### WORK TO BE COMPLETED:
Upon reaching the line containing "Screen dimensions: 1200x628", output that line and all remaining lines exactly, through the end of the entries, and output nothing before it.

Collected data:

┄┄┄┄┄┄┄┄┄┄

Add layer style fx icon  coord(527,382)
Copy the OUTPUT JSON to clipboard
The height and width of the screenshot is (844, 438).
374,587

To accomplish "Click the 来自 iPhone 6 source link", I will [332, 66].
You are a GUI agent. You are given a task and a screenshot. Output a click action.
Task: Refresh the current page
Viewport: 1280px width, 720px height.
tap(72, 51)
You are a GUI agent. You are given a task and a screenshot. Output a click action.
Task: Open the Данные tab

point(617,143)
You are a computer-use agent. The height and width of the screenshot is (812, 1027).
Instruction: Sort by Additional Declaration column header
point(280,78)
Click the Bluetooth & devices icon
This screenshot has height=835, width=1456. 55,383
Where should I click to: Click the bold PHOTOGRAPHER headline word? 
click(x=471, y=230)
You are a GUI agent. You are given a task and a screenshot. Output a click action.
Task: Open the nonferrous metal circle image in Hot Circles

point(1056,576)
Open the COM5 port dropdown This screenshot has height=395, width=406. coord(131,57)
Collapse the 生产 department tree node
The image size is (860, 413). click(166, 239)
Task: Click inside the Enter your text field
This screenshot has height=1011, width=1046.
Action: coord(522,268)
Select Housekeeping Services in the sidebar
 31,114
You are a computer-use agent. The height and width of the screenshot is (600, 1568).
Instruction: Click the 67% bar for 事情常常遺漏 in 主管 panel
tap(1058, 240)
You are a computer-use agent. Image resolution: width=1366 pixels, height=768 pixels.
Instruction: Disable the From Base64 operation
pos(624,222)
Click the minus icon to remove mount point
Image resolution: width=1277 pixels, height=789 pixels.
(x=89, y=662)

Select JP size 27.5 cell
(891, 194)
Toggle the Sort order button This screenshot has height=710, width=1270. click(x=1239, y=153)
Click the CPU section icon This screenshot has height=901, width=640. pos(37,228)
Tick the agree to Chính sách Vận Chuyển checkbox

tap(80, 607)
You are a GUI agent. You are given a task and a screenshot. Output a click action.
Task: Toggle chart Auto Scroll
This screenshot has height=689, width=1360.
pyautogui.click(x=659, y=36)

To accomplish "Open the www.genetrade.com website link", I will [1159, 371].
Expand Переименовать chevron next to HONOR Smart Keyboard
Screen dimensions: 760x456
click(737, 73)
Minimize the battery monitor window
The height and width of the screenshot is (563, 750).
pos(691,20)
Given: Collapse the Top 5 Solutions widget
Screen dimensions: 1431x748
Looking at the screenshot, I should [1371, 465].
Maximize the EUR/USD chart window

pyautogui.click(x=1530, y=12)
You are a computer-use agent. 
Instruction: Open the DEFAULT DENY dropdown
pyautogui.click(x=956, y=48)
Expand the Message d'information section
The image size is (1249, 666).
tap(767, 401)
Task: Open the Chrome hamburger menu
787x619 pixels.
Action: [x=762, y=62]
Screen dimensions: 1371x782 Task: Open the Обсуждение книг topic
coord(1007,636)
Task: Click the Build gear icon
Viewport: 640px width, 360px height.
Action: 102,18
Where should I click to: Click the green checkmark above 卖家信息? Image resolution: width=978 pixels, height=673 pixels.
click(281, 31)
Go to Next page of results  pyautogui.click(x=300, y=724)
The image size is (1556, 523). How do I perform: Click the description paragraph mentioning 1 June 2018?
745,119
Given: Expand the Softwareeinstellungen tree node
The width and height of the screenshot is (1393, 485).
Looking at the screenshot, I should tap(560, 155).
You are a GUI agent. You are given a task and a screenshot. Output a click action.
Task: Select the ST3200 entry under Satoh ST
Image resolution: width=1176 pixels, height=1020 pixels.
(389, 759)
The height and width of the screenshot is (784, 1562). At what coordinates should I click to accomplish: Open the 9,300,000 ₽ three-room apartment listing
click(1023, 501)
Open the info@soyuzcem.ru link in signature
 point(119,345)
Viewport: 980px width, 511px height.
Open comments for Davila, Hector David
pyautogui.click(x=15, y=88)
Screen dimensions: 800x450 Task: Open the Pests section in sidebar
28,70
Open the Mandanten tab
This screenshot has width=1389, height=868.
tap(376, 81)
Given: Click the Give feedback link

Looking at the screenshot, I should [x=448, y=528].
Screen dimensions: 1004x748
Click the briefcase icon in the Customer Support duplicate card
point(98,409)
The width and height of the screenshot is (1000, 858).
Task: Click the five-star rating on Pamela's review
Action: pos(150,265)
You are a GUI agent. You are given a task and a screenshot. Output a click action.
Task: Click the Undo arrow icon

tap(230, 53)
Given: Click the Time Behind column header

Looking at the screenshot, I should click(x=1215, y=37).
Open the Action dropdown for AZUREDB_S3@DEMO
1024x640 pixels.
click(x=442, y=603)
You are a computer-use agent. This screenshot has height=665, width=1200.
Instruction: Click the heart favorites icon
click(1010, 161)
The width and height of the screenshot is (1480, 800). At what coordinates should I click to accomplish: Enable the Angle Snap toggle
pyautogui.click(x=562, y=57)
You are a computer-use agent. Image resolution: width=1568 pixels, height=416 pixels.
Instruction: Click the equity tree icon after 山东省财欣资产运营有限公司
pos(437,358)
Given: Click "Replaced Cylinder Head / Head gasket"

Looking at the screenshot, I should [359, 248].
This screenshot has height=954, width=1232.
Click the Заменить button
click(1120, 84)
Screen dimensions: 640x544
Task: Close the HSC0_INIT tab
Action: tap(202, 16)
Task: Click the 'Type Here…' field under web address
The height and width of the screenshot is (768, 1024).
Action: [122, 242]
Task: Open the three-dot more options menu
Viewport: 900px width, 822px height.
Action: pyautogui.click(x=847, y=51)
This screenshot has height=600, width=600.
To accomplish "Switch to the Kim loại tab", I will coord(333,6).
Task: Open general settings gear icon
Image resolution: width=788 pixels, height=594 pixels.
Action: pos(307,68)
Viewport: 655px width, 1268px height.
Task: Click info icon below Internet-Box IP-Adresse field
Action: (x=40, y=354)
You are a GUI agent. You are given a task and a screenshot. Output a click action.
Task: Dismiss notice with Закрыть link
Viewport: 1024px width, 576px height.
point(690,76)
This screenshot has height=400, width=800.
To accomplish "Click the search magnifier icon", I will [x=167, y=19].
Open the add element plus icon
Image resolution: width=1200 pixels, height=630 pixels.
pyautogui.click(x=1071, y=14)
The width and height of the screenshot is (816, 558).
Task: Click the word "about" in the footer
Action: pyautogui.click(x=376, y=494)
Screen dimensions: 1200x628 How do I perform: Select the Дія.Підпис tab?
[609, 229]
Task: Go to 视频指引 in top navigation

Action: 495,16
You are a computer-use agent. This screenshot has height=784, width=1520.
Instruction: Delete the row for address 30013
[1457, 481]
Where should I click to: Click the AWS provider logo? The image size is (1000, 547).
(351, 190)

┄┄┄┄┄┄┄┄┄┄

### RESULT FOR THIS EXERCISE:
Screen dimensions: 1200x628 How do I perform: Select the Дія.Підпис tab?
[609, 229]
Task: Go to 视频指引 in top navigation

Action: 495,16
You are a computer-use agent. This screenshot has height=784, width=1520.
Instruction: Delete the row for address 30013
[1457, 481]
Where should I click to: Click the AWS provider logo? The image size is (1000, 547).
(351, 190)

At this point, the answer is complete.